** Begin EXCERPTED TEXT **

History Is Superimposed Upon History Imagine vast layers of electromagnetic grid fields, pulsating, morphing and folding one upon another. Imagine these grids generating harmonics of themselves, picking up and dissipating energy, being pushed one way or another by electromagnetic, solar and celestial "winds." Imagine our own thoughts, movements and worldly interactions as organized disturbances in this electromagnetic medium. Imagine our narrow bandwidth human activity morphing harmonically into the wideband electromagnetic spectrum. Imagine the effects of playing music or acting drama, recording it and playing it back... over and over. Every solar eruption is super-imposed with Citizen Kane and Eric Dolphy. A symphony of ideas and dreams and aspirations is being written in electromagnetic code in our own remote comer of the ether. The musical waveforms, the CDs and LPs we so innocently play with as hobbies in our living rooms, can easily be seen as very tiny "micro-models" for the whole picture. For the moment, the symphony, the raga or the song appear to be tangible glimpses of the big picture we are all seeking. The "where do we come from?',"who are we?" and "where are we going?" questions are most likely already answered -- they are out there "coded." Recovering stored musical information to be played back, over and over again, is nothing less than a sacred enterprise.

** End EXCERPTED TEXT **

▶ TASKS TO PERFORM
**1.** In the essay on electromagnetic history, what is every solar eruption superimposed with?
**2.** Continue the essay on electromagnetic history from its final sentence onward.
The data after this point is separate material, unrelated to the essay on electromagnetic history.

** Begin INFORMATION SHOWN **

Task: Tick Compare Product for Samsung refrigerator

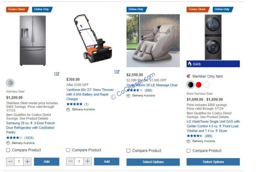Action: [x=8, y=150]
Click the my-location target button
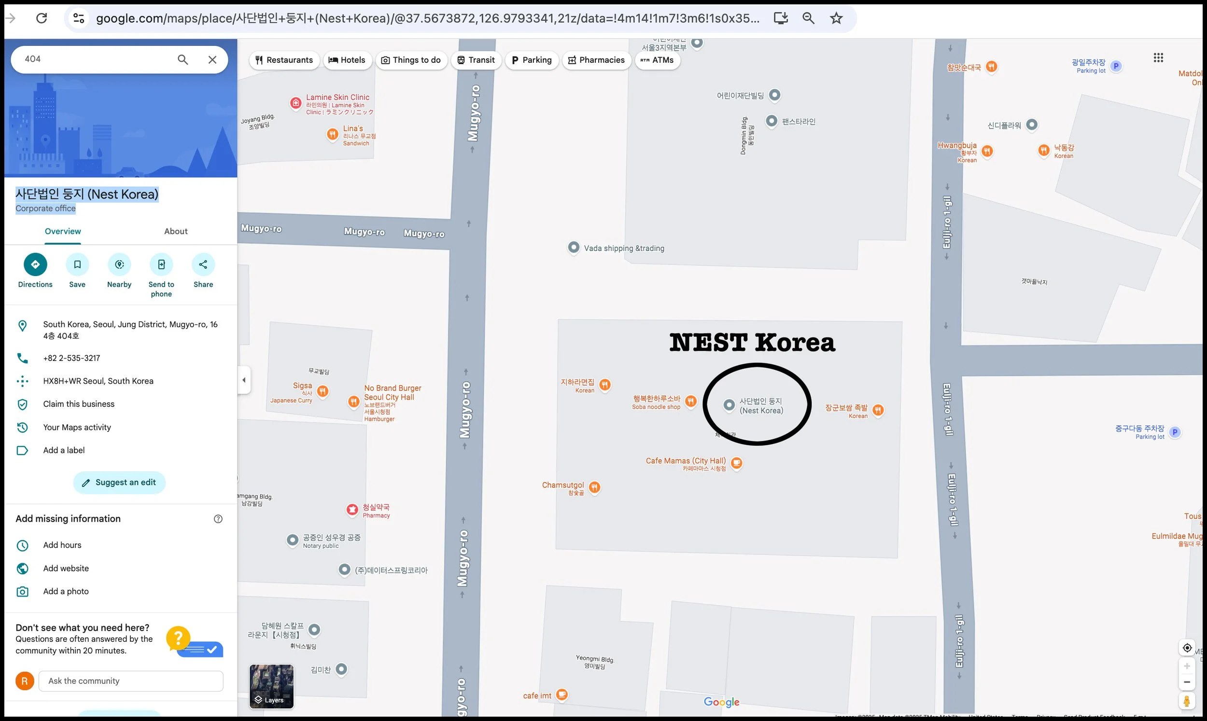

** End INFORMATION SHOWN **

▶ RESPONSES TO THE TASKS
**1.** Citizen Kane and Eric Dolphy.

**2.**
Audio Engineering Audio engineering must be considered not as a subtext to hard science or the bastard child of electronic engineering. It must not be allowed to become a trivial branch of the entertainment industry. We must not too quickly forget that it is the armature of twentieth century scientific and cultural growth. Audio engineering is the mother of all waveform and electromagnetic study. It is not only a core technology for cinema, redo, television, communications, computers and data processing, it is also related in substance to scientific studies in fields as far reaching as propulsion, atmosphere science, leading edge particle physics, quantum mechanics, and astronomy.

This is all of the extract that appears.